Digital banking fraud: Best practice for technology-based prevention
The shift of banking to digital channels is creating a revolution in banking fraud. Until a few years ago, this was the preserve of small-scale criminals attempting to steal relatively modest sums. But today, digital banking fraud is a major international industry in which sophisticated criminal groups employ increasingly sophisticated tools – and frequently collude with corrupt bank staff – to steal very large sums. This in turn has pushed up the liabilities that banks must absorb to cover the losses their customers suffer due to fraud.
As digital channels have multiplied, so have the routes that fraudsters can use. And their options are about to expand again with the implementation of Open Banking and the coming into effect of Europe’s second Payment Services Directive (PSD2). This will present a new set of challenges for banks, who will remain liable for losses caused by unauthorized transactions through these new digital channels.

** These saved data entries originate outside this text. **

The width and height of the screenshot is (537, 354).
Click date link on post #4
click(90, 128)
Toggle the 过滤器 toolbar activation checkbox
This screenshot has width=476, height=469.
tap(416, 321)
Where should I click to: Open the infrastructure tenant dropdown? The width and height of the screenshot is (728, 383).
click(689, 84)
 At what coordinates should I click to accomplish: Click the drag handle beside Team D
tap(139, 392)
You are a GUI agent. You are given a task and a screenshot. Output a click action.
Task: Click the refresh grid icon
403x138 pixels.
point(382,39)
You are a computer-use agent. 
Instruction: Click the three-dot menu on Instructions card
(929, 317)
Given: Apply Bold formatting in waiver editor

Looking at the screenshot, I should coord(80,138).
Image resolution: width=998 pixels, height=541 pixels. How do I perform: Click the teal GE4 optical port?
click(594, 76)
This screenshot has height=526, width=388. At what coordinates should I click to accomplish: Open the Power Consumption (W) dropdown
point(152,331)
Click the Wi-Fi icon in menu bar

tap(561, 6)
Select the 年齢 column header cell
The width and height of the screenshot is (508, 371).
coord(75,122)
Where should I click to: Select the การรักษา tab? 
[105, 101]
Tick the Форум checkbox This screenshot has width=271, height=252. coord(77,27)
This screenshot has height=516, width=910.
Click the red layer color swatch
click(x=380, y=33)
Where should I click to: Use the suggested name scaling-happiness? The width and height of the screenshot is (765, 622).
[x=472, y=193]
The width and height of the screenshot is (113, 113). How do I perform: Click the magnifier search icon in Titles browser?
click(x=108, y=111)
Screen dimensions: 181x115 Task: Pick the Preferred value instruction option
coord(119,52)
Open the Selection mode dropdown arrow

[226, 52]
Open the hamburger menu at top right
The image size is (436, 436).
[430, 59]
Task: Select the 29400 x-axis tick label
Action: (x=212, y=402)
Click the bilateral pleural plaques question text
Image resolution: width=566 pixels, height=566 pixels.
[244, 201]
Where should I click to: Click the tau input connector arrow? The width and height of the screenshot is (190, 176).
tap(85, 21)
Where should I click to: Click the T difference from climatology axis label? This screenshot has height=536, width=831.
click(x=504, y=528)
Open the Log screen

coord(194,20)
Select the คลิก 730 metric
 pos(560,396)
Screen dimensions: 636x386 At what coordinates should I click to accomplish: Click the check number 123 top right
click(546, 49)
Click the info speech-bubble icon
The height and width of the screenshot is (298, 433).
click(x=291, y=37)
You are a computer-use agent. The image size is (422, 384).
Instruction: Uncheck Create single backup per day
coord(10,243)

Against that troubling background, we’ve complied a page that cover the what, why, and how of digital banking fraud. With this informative page, we hope to help banks anticipate the upcoming digital banking fraud threats, understand weaknesses, learn latest best practices so they can not only detect digital banking fraud, but also prevent it.
The context: fraud on an industrial scale
The digital revolution that is transforming banking is also enabling new forms of banking fraud. The banking transition from branch-based delivery to multi-channel services has opened up a new arena for criminals to operate in. Digital delivery has huge attractions: it is cheaper for banks to provide and it enables more customer-centric strategies, empowering users to access banking services whenever and wherever they want. But it also creates new vulnerabilities. Customers become the weakest links in the chain. Their awareness of online security risks is often poor and they are easily duped into divulging confidential data to criminal groups that can then be used to authenticate fraudulent transactions.
Digital channels also have huge attractions for fraudsters. These services create massive volumes of electronic transactions that are processed from end to end automatically. The sheer volume of digital transactions means that traditional manual methods of fraud monitoring and detection have neither the capacity nor the speed to meet the challenge facing banks today.
Case study 01
CYBER-HEIST: THE $951M RAID ON BANGLADESH’S CENTRAL BANK
In early 2016, a criminal gang penetrated the security systems of Bangladesh Bank with malware that cloned legitimate transactions. On February 4, the malware sent 35 withdrawal requests through the international SWIFT system to the New York Federal Reserve, where the Bangladeshi central bank had money on deposit. The fraudsters attempted to steal a total of $951m. Thirty of the orders, worth $850m, were blocked by the New York Fed, but the gang succeeded in having $101m transferred to banks in Sri Lanka and the Philippines before their activities were noticed, thanks to a spelling mistake in one of the transfer requests. Subsequently, $20m was recovered from a Sri Lankan bank, but officials were too late to stop the remaining $81m from disappearing. A spokesman for the Federal Reserve of New York said: “The payment instructions in question were fully authenticated by the SWIFT messaging system in accordance with standard authentication protocols.”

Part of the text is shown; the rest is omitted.